_Exercise_. Nothing except the pictures should be left out when you reproduce the listing exactly.

[Excerpted records Boundary: Start]

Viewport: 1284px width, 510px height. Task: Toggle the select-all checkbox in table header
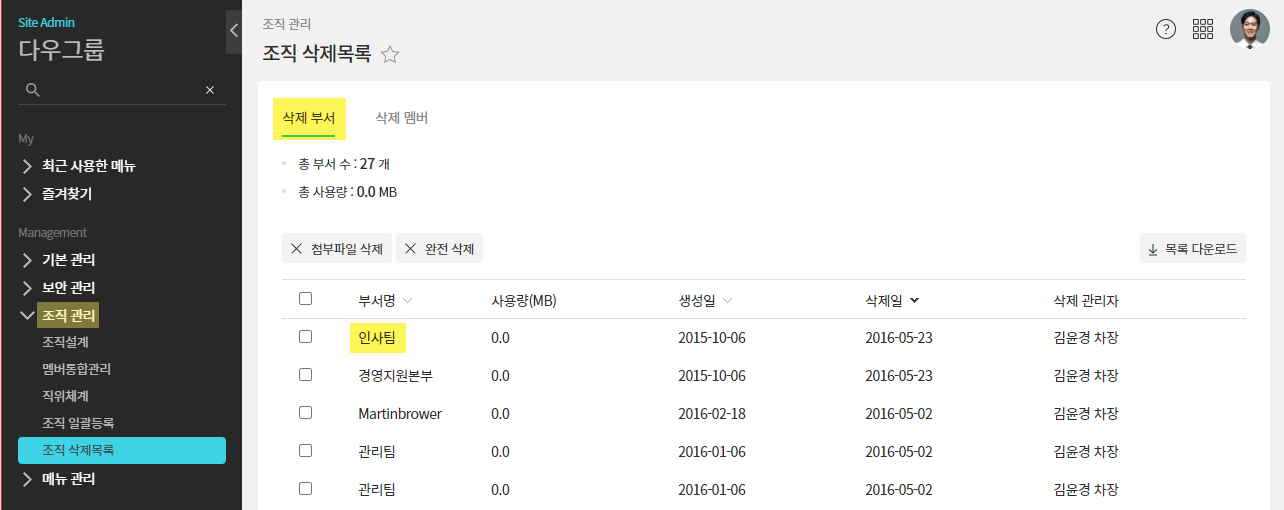(x=306, y=299)
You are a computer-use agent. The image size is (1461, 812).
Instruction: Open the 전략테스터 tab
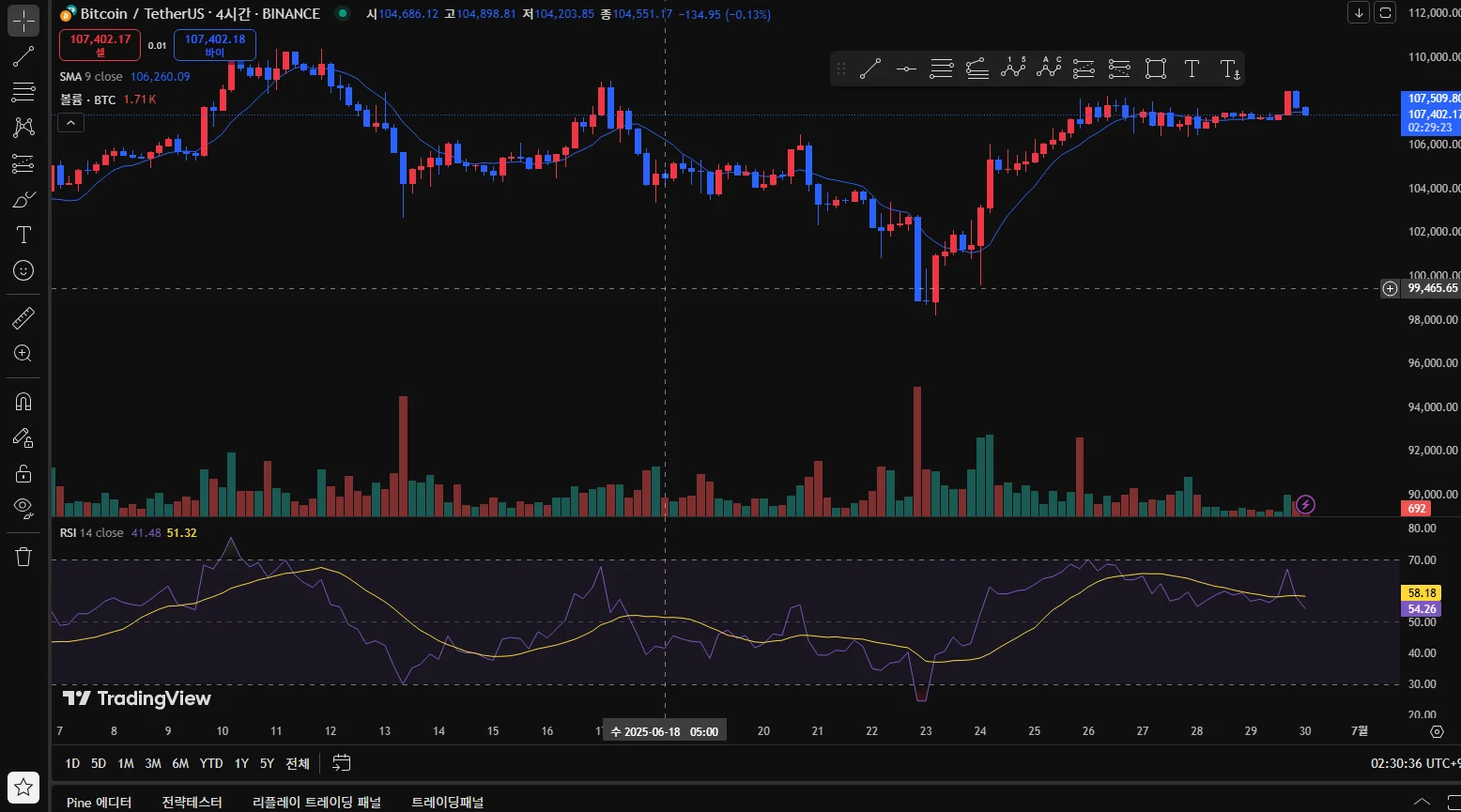192,802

[Excerpted records Boundary: End]

_Task response_.
Viewport: 1284px width, 510px height. Task: Toggle the select-all checkbox in table header
(x=306, y=299)
You are a computer-use agent. The image size is (1461, 812).
Instruction: Open the 전략테스터 tab
192,802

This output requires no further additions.